Off the western coast of America, upwelling is intensifying, bringing cold, nutrient-rich water to the surface. The Pacific Ocean’s colder surface waters drive the jet stream north, causing heavy rainfall and flooding in the Pacific Northwest and Canada while causing drought conditions in the southern United States. A La Nia year has winter temperatures that are warmer in the South and colder in the North, and the weather phenomenon can also result in a more active hurricane season.

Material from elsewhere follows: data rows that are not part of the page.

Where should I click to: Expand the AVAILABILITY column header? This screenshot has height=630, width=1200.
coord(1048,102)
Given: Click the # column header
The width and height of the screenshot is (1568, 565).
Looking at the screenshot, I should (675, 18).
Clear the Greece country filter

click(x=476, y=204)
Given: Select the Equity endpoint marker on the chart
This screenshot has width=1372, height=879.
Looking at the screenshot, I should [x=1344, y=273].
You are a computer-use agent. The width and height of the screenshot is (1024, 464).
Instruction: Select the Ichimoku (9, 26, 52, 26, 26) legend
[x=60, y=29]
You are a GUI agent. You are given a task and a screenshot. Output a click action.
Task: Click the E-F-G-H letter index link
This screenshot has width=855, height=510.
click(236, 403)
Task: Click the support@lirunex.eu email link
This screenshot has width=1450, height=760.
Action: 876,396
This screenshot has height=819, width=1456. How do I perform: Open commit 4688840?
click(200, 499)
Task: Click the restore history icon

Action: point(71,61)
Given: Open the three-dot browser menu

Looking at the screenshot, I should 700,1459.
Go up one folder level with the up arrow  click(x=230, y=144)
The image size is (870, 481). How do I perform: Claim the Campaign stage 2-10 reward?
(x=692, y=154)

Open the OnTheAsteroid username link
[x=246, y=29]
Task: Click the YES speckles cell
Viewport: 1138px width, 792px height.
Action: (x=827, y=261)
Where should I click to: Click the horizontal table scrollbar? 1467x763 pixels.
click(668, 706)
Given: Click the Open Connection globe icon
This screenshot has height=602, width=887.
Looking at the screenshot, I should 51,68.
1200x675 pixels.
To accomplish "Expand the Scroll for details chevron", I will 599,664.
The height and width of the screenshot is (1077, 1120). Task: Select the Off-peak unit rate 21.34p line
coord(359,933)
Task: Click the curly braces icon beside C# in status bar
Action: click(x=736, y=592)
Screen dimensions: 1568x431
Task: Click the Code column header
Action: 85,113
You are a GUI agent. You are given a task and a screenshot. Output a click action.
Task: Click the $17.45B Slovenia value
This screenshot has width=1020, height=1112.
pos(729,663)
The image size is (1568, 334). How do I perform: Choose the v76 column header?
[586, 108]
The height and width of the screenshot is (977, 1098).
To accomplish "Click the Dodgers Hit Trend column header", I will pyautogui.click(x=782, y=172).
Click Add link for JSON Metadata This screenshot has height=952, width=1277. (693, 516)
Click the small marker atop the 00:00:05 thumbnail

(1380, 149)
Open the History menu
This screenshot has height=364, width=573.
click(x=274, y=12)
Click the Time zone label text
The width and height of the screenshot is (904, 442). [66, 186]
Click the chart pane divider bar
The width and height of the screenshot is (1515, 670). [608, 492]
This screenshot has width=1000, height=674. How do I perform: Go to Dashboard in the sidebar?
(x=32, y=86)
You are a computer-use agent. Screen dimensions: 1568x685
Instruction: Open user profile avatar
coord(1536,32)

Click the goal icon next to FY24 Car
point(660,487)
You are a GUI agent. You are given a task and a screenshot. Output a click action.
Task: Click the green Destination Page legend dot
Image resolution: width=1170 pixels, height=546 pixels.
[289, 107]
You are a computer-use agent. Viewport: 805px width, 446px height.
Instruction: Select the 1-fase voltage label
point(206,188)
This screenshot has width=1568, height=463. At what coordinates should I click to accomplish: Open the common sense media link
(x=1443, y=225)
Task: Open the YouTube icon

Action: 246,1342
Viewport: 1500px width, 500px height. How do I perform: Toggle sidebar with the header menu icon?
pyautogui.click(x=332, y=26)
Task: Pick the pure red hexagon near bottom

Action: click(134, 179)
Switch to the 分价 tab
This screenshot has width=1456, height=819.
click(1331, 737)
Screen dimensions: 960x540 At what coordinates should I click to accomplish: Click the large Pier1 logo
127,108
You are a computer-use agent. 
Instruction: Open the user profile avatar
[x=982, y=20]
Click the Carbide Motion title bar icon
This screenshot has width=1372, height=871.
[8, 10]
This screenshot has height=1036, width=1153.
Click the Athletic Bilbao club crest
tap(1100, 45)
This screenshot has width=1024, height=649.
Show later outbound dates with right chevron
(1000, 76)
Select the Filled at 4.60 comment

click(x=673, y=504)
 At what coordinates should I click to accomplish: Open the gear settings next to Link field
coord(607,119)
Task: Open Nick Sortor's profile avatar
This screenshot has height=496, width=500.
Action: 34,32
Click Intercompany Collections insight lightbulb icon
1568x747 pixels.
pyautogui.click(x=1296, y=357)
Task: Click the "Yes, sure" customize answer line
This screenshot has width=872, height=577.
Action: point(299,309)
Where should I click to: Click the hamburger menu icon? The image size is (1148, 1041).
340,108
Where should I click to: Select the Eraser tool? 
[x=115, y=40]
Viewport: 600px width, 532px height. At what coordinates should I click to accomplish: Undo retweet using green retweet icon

The trade winds deteriorate, and warm water is pushed toward the west coast of the Americas when there is an El Nio, which has the opposite effect on global weather patterns. As the Pacific jet stream flows South, it causes wetter conditions in the Southeast and Gulf Coast while making it dryer and warmer than typical in parts of the northern US and Canada.
Serious La Nina Effects
- dry and droughty conditions
El Nia, the antithesis of El Nio, causes drought and dry conditions on the eastern rather than the western side of the equatorial Pacific. The coastal regions of Peru and Chile are affected mainly by dry spells and droughts, which could lead to subpar crop production. Due to a change in the global wind cycle circulation in the equatorial Pacific, the regular wind cycles that bring rain are now in the other direction, resulting in these conditions.
- Flooding and Prolonged Rain
As ocean temperatures fall off toward the east due to the changes brought about by La Nia circumstances after El Nio, the ensuing rainy weather patterns in the oceans result in torrential rains and floods that may linger for extended periods. La Nia is linked to the central Andes’ (South America’s) above-average rainfall, which frequently results in disastrous flooding. The La Nina also significantly determines extremely high rains and flooding in the Philippines, Brazil, Malaysia, and Indonesia.
- Typhoons, hurricanes, and freezing weather frequently occur.
When a La Nia occurrence occurs, the trade winds tend to get stronger, leading to more severe typhoons, hurricanes, and freezing weather worldwide. The development of powerful tropical cyclones in Asia that increase the risk of landfall in China is associated with the westward movements of the western Pacific Ocean caused by the La Nia.